Görev ayrıntıları: Aşağıdaki öğelerde "Clear the Bắt đầu khuyến mãi date" içeren satırdan başlayıp "tap(708, 109)" içeren satıra kadar inen her şeyi, iki uçtaki satırlar da dahil olmak üzere hiç değiştirmeden yazdırın.
-------
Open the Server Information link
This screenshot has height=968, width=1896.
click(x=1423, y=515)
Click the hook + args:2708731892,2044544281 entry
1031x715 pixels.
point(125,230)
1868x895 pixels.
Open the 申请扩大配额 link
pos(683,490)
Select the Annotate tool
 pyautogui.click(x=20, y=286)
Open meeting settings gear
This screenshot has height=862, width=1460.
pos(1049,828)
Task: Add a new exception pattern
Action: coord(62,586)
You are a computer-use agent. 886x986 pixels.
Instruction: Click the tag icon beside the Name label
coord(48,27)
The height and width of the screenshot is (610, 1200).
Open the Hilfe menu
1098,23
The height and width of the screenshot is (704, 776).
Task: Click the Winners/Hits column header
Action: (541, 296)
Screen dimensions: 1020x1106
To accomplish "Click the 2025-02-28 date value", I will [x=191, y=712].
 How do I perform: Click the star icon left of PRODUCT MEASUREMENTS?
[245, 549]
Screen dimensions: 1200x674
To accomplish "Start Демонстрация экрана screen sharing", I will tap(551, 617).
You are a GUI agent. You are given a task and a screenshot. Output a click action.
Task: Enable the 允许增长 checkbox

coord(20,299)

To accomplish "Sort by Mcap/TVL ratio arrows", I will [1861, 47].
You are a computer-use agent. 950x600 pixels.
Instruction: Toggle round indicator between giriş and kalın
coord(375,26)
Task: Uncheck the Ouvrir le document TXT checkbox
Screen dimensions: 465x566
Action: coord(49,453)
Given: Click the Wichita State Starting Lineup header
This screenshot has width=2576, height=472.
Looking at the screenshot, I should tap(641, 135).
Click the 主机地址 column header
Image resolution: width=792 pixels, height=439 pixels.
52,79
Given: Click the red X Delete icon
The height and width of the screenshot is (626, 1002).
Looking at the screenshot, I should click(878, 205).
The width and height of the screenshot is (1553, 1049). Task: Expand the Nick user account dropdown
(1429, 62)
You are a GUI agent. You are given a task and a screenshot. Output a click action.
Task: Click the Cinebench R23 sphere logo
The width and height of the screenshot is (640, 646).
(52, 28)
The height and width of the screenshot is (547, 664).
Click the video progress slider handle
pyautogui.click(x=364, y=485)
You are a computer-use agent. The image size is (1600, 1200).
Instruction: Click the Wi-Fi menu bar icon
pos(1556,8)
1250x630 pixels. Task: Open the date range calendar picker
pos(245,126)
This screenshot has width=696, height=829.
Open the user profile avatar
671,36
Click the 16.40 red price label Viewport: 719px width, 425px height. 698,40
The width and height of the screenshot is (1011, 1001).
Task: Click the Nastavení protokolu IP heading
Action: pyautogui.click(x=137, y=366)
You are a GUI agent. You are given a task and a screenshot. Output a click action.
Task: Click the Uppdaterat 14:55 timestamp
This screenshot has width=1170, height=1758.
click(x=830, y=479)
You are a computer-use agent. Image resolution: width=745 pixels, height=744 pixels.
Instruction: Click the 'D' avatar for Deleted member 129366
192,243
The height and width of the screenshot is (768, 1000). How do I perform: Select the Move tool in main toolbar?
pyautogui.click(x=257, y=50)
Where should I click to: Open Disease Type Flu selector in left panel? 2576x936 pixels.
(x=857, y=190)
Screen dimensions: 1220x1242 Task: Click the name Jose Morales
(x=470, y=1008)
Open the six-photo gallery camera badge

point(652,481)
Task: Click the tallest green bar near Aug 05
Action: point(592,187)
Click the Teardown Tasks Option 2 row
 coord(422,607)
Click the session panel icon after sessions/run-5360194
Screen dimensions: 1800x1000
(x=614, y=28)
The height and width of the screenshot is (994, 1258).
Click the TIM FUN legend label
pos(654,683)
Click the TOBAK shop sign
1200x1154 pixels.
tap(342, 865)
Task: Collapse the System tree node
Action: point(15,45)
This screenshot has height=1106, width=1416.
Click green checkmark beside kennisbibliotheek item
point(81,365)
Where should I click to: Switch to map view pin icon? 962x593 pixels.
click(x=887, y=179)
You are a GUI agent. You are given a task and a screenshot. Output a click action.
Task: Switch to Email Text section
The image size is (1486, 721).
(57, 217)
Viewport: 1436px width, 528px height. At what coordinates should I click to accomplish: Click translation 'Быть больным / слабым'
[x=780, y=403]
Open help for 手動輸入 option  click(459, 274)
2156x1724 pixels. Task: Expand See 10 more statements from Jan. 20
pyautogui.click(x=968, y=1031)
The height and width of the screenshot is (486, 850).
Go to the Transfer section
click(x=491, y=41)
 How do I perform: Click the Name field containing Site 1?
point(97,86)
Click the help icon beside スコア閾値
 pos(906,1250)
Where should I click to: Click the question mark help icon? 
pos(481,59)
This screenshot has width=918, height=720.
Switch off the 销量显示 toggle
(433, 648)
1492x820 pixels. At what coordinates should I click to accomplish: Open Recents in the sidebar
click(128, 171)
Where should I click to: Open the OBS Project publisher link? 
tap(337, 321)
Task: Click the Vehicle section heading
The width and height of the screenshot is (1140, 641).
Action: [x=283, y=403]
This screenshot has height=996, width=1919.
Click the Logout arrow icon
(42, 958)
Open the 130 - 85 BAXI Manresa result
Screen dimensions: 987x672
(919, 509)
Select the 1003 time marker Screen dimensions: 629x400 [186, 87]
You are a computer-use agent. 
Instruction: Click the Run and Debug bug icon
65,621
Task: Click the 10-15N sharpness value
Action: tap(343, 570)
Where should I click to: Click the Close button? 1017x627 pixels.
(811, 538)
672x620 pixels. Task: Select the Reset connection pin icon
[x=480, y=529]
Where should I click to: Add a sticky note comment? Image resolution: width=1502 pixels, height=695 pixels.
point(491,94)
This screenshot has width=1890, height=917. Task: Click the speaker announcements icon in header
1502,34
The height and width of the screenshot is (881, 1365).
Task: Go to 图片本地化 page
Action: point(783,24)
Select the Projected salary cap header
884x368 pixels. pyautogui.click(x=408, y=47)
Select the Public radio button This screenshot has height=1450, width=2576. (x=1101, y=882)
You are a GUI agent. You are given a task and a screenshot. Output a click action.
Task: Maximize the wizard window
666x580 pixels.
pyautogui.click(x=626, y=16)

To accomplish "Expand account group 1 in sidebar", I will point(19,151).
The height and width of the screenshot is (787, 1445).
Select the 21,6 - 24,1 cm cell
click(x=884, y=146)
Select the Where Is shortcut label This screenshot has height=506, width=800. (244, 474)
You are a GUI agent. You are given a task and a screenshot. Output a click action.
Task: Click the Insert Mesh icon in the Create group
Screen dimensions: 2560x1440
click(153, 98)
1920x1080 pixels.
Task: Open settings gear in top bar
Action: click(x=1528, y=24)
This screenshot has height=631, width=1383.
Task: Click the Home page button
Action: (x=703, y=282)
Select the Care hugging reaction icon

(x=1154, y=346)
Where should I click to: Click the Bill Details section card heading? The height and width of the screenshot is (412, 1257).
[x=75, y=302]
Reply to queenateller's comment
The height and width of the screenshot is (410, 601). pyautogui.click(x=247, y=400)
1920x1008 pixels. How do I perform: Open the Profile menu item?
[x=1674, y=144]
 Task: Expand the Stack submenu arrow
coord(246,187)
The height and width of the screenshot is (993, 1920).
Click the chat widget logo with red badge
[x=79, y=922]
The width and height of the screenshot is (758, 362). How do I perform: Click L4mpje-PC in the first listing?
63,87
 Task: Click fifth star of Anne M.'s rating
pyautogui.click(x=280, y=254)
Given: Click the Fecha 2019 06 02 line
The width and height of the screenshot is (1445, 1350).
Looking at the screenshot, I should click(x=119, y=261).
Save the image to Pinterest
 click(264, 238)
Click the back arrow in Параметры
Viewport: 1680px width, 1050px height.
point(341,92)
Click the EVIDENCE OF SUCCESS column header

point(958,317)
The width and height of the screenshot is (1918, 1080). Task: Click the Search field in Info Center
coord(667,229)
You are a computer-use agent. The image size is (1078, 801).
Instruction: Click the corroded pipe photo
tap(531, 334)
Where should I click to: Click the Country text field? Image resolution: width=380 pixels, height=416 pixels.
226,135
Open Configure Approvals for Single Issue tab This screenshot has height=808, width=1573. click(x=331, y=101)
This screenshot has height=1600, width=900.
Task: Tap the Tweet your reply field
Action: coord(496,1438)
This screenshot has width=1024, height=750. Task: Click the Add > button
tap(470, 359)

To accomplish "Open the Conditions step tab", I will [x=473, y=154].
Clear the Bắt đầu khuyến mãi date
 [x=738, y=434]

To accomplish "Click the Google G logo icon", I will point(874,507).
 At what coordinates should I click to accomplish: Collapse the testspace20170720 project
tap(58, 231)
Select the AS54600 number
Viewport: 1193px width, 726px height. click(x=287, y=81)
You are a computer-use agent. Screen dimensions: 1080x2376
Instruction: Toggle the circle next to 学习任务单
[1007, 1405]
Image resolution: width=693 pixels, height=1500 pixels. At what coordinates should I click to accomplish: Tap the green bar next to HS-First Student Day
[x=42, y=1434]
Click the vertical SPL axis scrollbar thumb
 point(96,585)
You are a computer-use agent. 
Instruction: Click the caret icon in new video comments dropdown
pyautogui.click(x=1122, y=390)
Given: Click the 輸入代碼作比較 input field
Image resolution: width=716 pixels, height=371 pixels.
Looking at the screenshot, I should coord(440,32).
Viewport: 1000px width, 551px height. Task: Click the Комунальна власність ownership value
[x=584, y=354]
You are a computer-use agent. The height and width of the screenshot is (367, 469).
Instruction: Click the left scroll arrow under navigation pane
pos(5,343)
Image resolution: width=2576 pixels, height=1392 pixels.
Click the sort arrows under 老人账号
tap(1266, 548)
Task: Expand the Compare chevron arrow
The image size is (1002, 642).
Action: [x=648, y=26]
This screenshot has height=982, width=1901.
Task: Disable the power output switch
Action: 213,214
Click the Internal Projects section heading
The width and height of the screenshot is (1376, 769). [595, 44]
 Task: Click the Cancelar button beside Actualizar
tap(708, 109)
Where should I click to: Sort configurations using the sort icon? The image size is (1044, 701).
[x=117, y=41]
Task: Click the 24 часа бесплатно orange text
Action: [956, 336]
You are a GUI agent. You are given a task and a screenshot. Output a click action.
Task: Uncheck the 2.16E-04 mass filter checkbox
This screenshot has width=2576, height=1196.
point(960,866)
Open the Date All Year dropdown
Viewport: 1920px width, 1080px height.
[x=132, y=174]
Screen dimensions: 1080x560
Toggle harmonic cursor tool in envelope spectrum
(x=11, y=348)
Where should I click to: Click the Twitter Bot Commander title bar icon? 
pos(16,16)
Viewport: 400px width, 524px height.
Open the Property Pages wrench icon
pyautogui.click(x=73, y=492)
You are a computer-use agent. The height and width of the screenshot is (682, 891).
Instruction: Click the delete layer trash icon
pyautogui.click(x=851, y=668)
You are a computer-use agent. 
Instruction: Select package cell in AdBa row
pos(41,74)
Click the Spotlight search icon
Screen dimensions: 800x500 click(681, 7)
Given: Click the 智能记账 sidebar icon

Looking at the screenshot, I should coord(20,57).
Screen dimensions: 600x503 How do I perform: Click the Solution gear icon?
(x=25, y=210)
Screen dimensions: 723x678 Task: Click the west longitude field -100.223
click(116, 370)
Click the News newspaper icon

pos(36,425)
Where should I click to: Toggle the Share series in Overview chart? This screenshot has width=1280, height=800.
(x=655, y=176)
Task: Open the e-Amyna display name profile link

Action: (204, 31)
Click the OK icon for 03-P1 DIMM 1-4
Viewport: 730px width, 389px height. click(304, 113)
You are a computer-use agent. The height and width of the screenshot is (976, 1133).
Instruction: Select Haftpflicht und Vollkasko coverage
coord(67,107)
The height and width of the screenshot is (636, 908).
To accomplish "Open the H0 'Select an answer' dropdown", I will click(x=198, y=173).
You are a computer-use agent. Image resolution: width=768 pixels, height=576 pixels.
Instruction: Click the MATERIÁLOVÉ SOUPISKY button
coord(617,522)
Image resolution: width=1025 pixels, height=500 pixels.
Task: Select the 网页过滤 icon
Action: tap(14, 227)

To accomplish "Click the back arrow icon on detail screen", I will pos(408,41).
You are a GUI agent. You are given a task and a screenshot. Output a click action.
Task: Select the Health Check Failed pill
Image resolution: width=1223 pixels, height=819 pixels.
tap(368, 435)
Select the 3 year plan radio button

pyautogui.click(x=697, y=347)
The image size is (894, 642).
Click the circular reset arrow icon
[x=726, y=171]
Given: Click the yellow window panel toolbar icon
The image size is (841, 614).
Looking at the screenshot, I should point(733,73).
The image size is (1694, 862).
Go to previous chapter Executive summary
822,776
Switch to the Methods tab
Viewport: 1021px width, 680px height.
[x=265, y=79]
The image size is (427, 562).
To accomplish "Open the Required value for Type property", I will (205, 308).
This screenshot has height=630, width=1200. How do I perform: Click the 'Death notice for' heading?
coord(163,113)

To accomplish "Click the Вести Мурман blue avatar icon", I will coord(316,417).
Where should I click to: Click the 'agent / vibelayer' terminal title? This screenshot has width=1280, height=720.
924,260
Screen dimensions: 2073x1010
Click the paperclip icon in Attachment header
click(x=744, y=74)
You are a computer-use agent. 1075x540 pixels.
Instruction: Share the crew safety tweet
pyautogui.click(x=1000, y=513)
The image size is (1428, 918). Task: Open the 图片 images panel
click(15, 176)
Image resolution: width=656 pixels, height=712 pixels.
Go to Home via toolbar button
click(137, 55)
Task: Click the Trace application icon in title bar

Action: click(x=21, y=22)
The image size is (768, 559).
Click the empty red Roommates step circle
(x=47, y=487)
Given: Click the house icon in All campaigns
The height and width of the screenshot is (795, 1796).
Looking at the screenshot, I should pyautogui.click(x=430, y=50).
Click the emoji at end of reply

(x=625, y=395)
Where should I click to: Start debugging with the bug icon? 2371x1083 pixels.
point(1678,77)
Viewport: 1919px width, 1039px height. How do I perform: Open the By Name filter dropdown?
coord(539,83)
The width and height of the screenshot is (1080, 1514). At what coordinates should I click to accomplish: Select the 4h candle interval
-------
Yanıt:
Clear the Bắt đầu khuyến mãi date
 [x=738, y=434]

To accomplish "Click the Google G logo icon", I will point(874,507).
 At what coordinates should I click to accomplish: Collapse the testspace20170720 project
tap(58, 231)
Select the AS54600 number
Viewport: 1193px width, 726px height. click(x=287, y=81)
You are a computer-use agent. Screen dimensions: 1080x2376
Instruction: Toggle the circle next to 学习任务单
[1007, 1405]
Image resolution: width=693 pixels, height=1500 pixels. At what coordinates should I click to accomplish: Tap the green bar next to HS-First Student Day
[x=42, y=1434]
Click the vertical SPL axis scrollbar thumb
 point(96,585)
You are a computer-use agent. 
Instruction: Click the caret icon in new video comments dropdown
pyautogui.click(x=1122, y=390)
Given: Click the 輸入代碼作比較 input field
Image resolution: width=716 pixels, height=371 pixels.
Looking at the screenshot, I should coord(440,32).
Viewport: 1000px width, 551px height. Task: Click the Комунальна власність ownership value
[x=584, y=354]
You are a computer-use agent. The height and width of the screenshot is (367, 469).
Instruction: Click the left scroll arrow under navigation pane
pos(5,343)
Image resolution: width=2576 pixels, height=1392 pixels.
Click the sort arrows under 老人账号
tap(1266, 548)
Task: Expand the Compare chevron arrow
The image size is (1002, 642).
Action: [x=648, y=26]
This screenshot has height=982, width=1901.
Task: Disable the power output switch
Action: 213,214
Click the Internal Projects section heading
The width and height of the screenshot is (1376, 769). [595, 44]
 Task: Click the Cancelar button beside Actualizar
tap(708, 109)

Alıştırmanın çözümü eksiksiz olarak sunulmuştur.